Start of Data records

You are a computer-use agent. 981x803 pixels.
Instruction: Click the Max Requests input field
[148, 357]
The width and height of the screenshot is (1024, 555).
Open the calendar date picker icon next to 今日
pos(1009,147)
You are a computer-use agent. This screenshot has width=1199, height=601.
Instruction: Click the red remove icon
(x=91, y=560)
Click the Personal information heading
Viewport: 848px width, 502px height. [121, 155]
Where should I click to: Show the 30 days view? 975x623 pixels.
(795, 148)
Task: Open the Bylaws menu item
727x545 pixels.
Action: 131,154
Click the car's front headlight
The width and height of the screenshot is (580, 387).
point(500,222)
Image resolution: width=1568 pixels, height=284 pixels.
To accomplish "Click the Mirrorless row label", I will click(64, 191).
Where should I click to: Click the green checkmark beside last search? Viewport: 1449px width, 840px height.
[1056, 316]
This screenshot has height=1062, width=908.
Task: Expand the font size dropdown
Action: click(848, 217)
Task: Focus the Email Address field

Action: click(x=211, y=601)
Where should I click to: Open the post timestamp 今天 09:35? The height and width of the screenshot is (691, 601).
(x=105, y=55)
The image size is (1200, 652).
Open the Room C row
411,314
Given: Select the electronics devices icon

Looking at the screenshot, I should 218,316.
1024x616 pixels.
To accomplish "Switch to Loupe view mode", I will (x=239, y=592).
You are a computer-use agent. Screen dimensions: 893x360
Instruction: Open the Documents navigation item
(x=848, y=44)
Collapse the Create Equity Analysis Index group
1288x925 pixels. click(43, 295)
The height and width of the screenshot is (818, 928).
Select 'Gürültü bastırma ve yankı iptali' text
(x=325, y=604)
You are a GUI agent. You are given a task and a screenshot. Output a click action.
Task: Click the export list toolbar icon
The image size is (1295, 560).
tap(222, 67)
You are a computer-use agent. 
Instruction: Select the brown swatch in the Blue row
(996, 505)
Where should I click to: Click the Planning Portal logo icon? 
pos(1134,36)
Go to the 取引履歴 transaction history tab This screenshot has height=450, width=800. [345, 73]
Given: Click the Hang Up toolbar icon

End of Data records

Objective: Copy every line of the material above word for word, keeping each line unchanged and in the same order.

Completed exercise:
You are a computer-use agent. 981x803 pixels.
Instruction: Click the Max Requests input field
[148, 357]
The width and height of the screenshot is (1024, 555).
Open the calendar date picker icon next to 今日
pos(1009,147)
You are a computer-use agent. This screenshot has width=1199, height=601.
Instruction: Click the red remove icon
(x=91, y=560)
Click the Personal information heading
Viewport: 848px width, 502px height. [121, 155]
Where should I click to: Show the 30 days view? 975x623 pixels.
(795, 148)
Task: Open the Bylaws menu item
727x545 pixels.
Action: 131,154
Click the car's front headlight
The width and height of the screenshot is (580, 387).
point(500,222)
Image resolution: width=1568 pixels, height=284 pixels.
To accomplish "Click the Mirrorless row label", I will click(64, 191).
Where should I click to: Click the green checkmark beside last search? Viewport: 1449px width, 840px height.
[1056, 316]
This screenshot has height=1062, width=908.
Task: Expand the font size dropdown
Action: click(848, 217)
Task: Focus the Email Address field

Action: click(x=211, y=601)
Where should I click to: Open the post timestamp 今天 09:35? The height and width of the screenshot is (691, 601).
(x=105, y=55)
The image size is (1200, 652).
Open the Room C row
411,314
Given: Select the electronics devices icon

Looking at the screenshot, I should 218,316.
1024x616 pixels.
To accomplish "Switch to Loupe view mode", I will (x=239, y=592).
You are a computer-use agent. Screen dimensions: 893x360
Instruction: Open the Documents navigation item
(x=848, y=44)
Collapse the Create Equity Analysis Index group
1288x925 pixels. click(43, 295)
The height and width of the screenshot is (818, 928).
Select 'Gürültü bastırma ve yankı iptali' text
(x=325, y=604)
You are a GUI agent. You are given a task and a screenshot. Output a click action.
Task: Click the export list toolbar icon
The image size is (1295, 560).
tap(222, 67)
You are a computer-use agent. 
Instruction: Select the brown swatch in the Blue row
(996, 505)
Where should I click to: Click the Planning Portal logo icon? 
pos(1134,36)
Go to the 取引履歴 transaction history tab This screenshot has height=450, width=800. [345, 73]
Given: Click the Hang Up toolbar icon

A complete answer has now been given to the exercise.